There were fireplaces beside South Lake where they could roast wieners and marshmallows and heat cocoa, and there was nothing much nicer than a picnic at South Lake Park. The only sad part of this picnic was saying good-bye to the turtles. Everyone was sad except the turtles and possibly Dorothy and Father, who kept remembering the bathtub. So finally the time for parting came.
When the Ridgew
ays had all eaten well, and the turtles had been given a final treat of raw beef and all the ant eggs they were interested in, George took the five turtles to the edge of the lake and let them go. The rest of the Ridgeways stood and watched with mixed emotions. Five small turtle heads were raised as if they sniffed the air, and then, with speed, just as if they were racing in turtle tracks, the turtles began to waddle away toward the water.

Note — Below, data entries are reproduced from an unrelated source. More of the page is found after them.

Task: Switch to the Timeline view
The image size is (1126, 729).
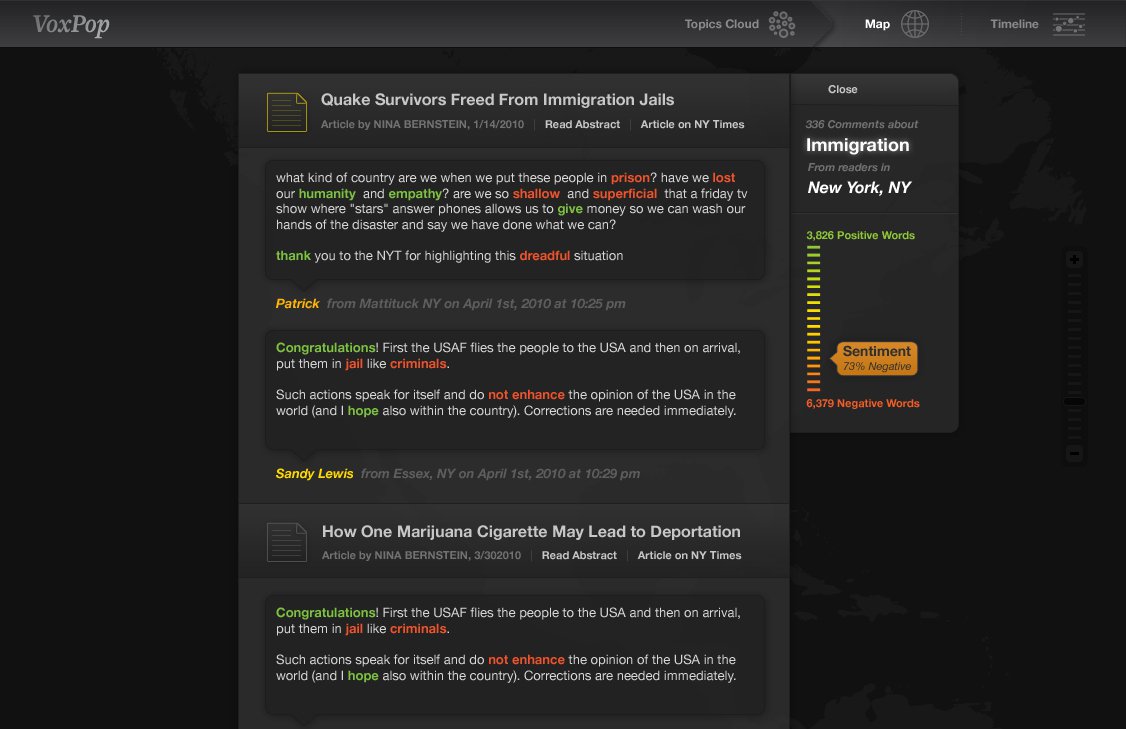Action: [x=1013, y=23]
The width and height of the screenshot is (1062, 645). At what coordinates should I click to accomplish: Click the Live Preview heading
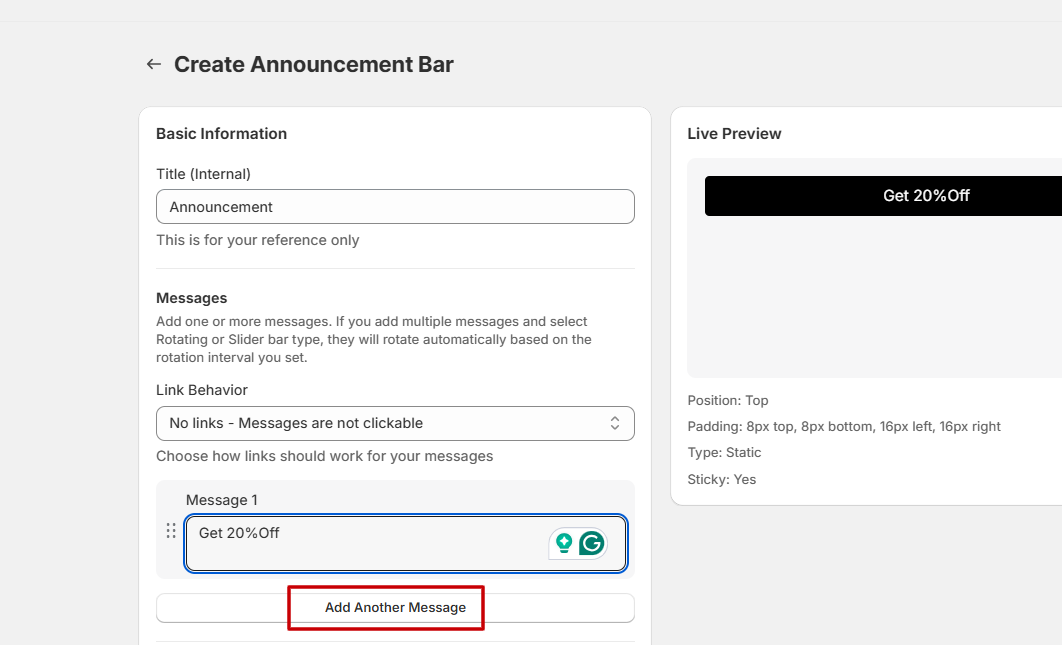(x=734, y=134)
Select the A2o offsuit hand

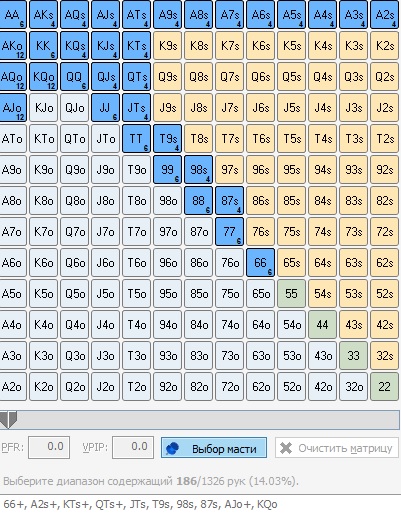(x=13, y=387)
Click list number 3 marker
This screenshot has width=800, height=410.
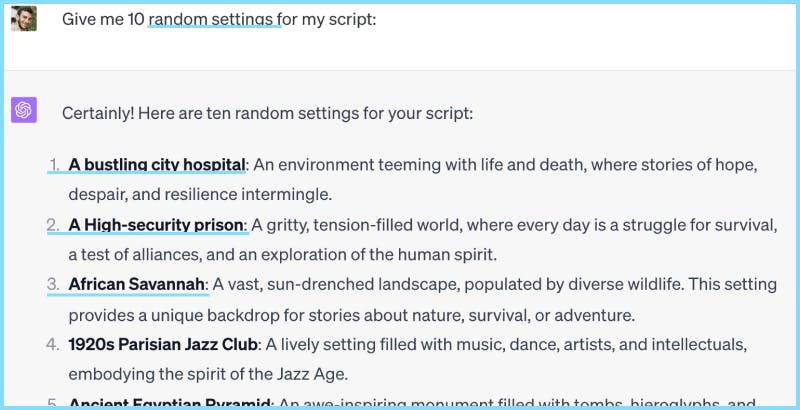click(54, 284)
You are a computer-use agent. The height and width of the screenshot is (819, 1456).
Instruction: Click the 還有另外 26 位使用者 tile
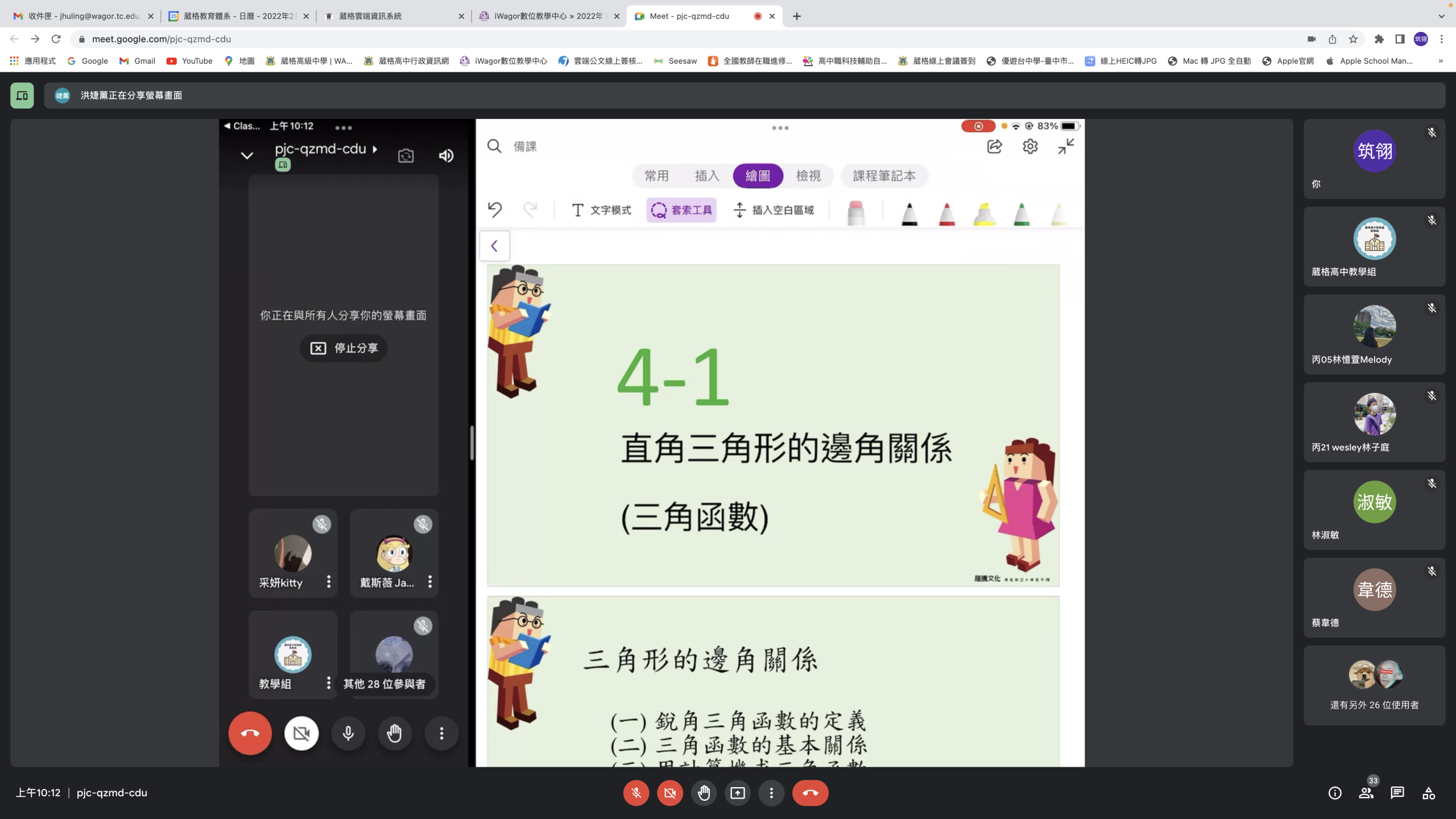[1374, 685]
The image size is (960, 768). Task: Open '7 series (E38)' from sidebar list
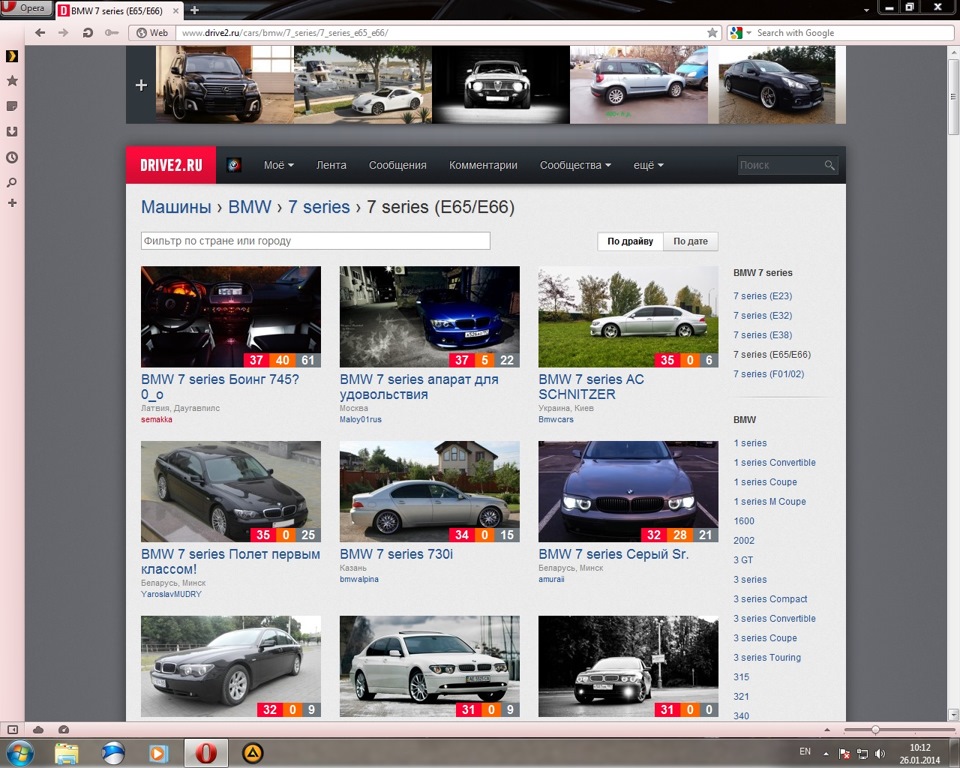(761, 335)
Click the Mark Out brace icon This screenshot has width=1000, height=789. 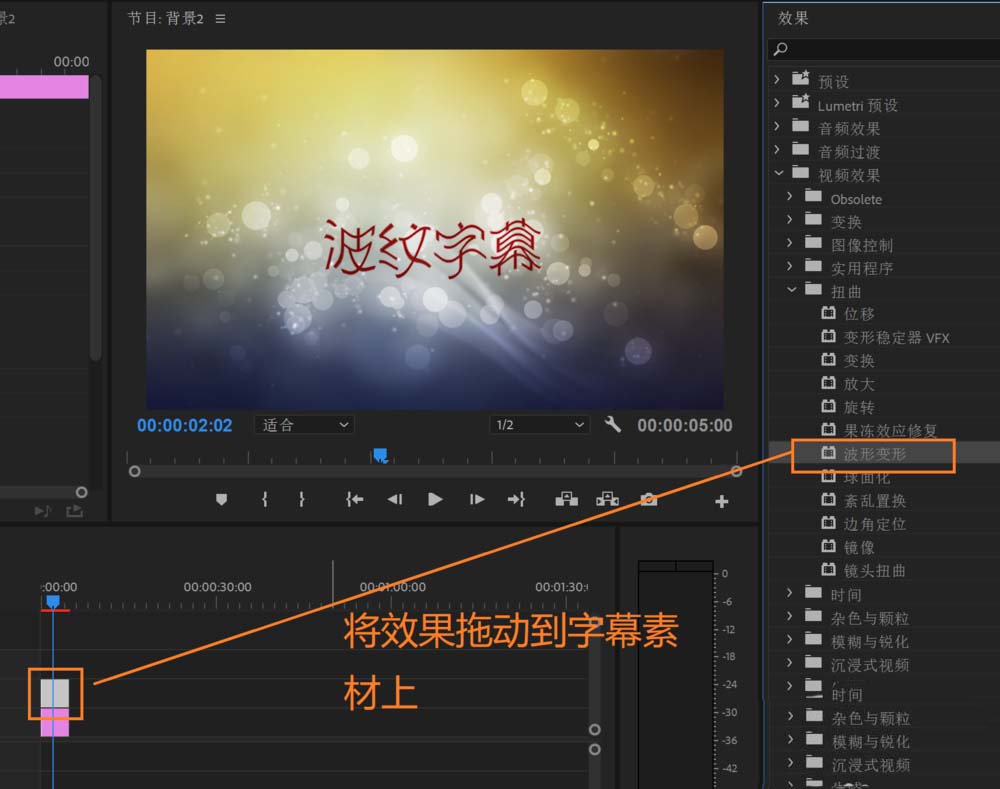pyautogui.click(x=301, y=499)
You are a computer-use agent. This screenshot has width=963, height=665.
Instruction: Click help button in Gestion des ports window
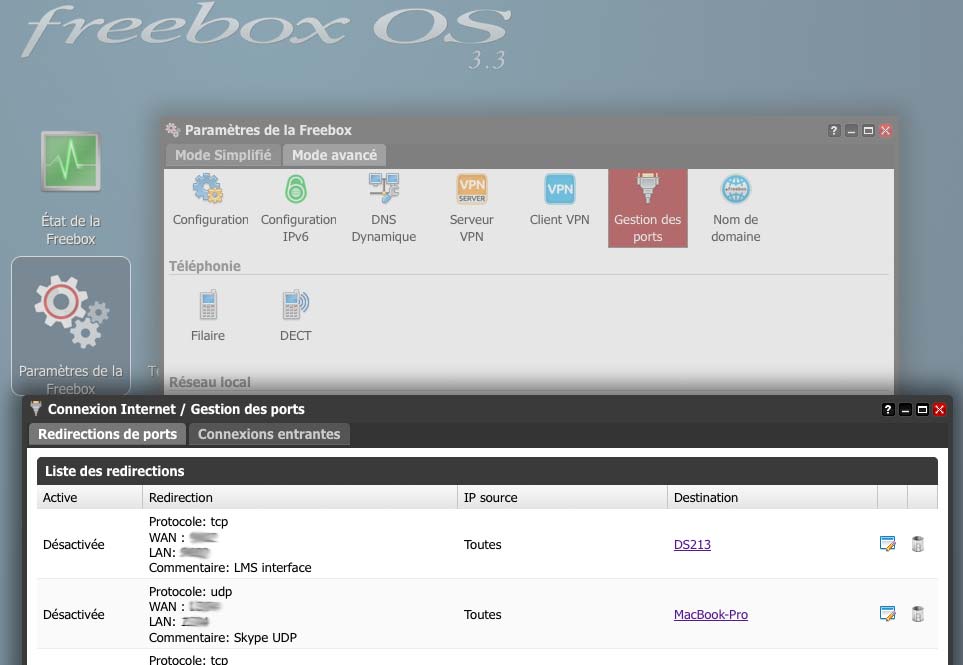coord(888,410)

Hi Pal! was the last, and even after he was in the lake, swimming blissfully, he turned his head and looked at them as if to say, “Good-bye” and “Thanks for everything.” George was touched. Too late he wondered if it wouldn’t be possible to hire a boat and collect them all again and return them to the bathtub. But Father said, “No,” and Mother voiced the feelings of the others when she said, “They’ll be happier this way—and so will we.”
On the way home in the car Dumpling took hold of Susan’s hand. George and Father were singing,
“’Twas Friday night when we set sail,
And our ship not far from the land—”
Mother and Dorothy were talking about what they had better bake tomorrow.
Susan squeezed Dumpling’s hand.
“Susie,” Dumpling asked, “do you think that we were very, very good to let the turtles go?”
“Yes, I think so, Dumpling,” Susan said.
“Very, very good?” insisted Dumpling.
“Yes, very, very good,” said Susan.
When they reached home Tommy Tucker was there for his lesson, and Susan and George helped Mother unpack and wash the picnic things so that Dorothy could begin at once to teach him.
Only Dumpling went away by herself. She went and stood in front of Dickie’s cage and looked at him. At the sight of her, the canary got off his swing and began to flutter and leap about, uttering cheeps and twitters of alarm. He never could or would get used to her. Dumpling stood a long time in silent contemplation, and the more she looked at Dickie, the more thoughtful she became.